McGinnis told his supervisor, Sgt. Darrell Sanchez, that Boscon was bleeding and wanted to go to the hospital. Sanchez told McGinnis to take him to the Sandoval County Detention Center and “see what happens,” she wrote.
McGinnis tried to remove Boscon from the car without waiting for jail personnel to open the sally port, “contrary to known safety protocols,” she wrote.
Three unnamed Bernalillo Police Department officers then arrived at the jail and helped McGinnis try to pull Boscon out of the car with “significant force,” Higgins wrote.
One unidentified officer tried to remove Boscon by “using all of his body weight” against him and when that didn’t work, another tried to push push him out “using a great amount of force with with his body,” she wrote.
That struggle ended with officers pulling Boscon out of the rear passenger door, “after which Decedent fell face down onto the ground,” she wrote.
As he lay on the ground, multiple Bernalillo officers held him face down and handcuffed for two minutes and shackled his legs.
He was then taken to the booking area where he struggled. McGinnis accompanied him and did not tell jail staff that Boscon had complained about dizziness or that he had injured his head.

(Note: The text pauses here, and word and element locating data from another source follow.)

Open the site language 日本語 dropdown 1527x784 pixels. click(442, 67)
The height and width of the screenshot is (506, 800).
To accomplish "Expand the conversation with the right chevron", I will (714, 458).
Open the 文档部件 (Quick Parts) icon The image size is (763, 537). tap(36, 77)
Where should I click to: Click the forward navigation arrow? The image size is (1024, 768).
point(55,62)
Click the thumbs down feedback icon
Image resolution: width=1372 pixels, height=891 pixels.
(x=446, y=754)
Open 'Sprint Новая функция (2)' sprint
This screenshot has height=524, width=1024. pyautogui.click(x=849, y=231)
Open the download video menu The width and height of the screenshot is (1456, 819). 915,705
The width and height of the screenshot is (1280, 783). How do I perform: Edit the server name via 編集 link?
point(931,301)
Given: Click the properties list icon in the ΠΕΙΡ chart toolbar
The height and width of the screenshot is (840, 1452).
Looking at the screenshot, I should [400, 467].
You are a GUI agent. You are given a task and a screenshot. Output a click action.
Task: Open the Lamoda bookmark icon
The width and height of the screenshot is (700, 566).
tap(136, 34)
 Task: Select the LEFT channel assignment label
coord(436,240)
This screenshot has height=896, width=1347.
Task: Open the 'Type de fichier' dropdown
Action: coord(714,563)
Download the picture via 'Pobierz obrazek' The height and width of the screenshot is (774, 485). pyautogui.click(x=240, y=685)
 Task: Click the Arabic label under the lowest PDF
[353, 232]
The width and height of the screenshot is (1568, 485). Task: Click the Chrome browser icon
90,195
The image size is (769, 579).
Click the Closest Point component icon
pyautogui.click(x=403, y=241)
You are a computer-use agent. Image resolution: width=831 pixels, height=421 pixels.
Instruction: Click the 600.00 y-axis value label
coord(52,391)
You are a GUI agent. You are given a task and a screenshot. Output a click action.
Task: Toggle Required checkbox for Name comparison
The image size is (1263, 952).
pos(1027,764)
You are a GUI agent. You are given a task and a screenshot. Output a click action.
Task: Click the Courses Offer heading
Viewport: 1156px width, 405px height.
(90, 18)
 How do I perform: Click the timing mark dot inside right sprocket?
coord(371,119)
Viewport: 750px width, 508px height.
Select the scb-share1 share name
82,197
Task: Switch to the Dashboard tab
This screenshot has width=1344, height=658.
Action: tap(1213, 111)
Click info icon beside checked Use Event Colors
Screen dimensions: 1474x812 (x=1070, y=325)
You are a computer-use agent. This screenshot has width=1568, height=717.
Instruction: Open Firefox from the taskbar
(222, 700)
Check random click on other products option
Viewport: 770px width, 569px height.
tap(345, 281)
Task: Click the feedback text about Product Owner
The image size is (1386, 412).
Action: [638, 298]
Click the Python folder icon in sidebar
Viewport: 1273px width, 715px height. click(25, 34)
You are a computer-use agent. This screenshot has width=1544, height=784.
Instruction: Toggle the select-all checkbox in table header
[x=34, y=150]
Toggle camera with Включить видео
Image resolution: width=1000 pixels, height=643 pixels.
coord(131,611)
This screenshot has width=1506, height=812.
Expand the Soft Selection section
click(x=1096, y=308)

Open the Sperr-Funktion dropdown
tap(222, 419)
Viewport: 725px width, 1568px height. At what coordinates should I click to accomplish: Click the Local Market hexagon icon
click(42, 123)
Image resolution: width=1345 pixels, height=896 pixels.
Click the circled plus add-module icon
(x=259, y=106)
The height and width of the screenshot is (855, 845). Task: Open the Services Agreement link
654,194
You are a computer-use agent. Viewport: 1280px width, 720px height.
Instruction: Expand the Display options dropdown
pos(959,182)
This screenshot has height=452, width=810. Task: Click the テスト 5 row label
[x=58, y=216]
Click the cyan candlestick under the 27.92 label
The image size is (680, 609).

In apparent surveillance footage, McGinnis follows Boscon into the shower area after he was led away from booking and during the booking process he can be seen using a cell phone. He refused to hand over documents related to the cell phone, including its number, citing ongoing investigations, Higgins wrote in a motion to compel.
“Decedent again requested that he be given medical attention, this time, also, to SCDC personnel,” Higgins wrote in the complaint.
Jail staff did not give him any medical attention and staff did not conduct an “adequate” screening. He was then “placed in restraints”, booked, and placed in a cell with a window in the door, she wrote.
“Decedent was discovered unconscious by SCDC personnel 30 minutes after he was placed into the cell,” Higgins wrote.
The jail’s policy is to refuse to book anyone who arrives “in the midst of medical emergencies” and if he had told jail staff that Boscon said he had been feeling dizzy and had an injured head, they would have refused to book him, she wrote.
Higgins charged negligence by the police officers an the jail staff, battery by McGinnis and the three unnamed Bernalillo Police officers and failure to train and supervise both the officers and jail staff.
According to an autopsy report written by pathology fellow Linda Szymanski and Pathologist Ross Zumwalt, Boscon died from an overdose of methamphetamine. Hypertensive and arteriosclerotic cardiovascular disease were significant contributing conditions. The manner of death was an accident.
The autopsy showed one-vessel severe coronary artery disease and evidence of chronic myocardial ischemia, which is the death of heart tissue due to a lack of oxygen.
He had minor scrapes and bruises on his face and legs and blood in his chest, although this was put down to likely results of CPR.
The concentrations of methamphetamine in Boscon’s blood were “high.”
According to the toxicology report, he had an amphetamine level of 99 ng/ml and 2500 methamphetamine ng/ml in his blood, although no comparison is given for those quantities.
The Town of Bernalillo and Sandoval County both settled in June 2017, for a total of $346,581.
According to a lawsuit filed by the Human Rights Defense Center, the Sandoval County jail’s print out for “NMAC Law Enforcement cases closed” in October 2017 reported the county “paid $256,581.54 to the estate of Daniel Boscon for a “[w]rongful death claim while in jail.”
According to a settlement agreement provided by the county, they paid $100,000.
The Town of Bernalillo settled the claims for $90,000, according to a claims release.
According to his obituary, Boscon was born in Long Beach, Calif. and he was a musician who played guitar.
“Daniel liked geology, panning for gold and was a jack-of-all-trades,” according to his obituary.
He is survived by his mother, his son and his sister.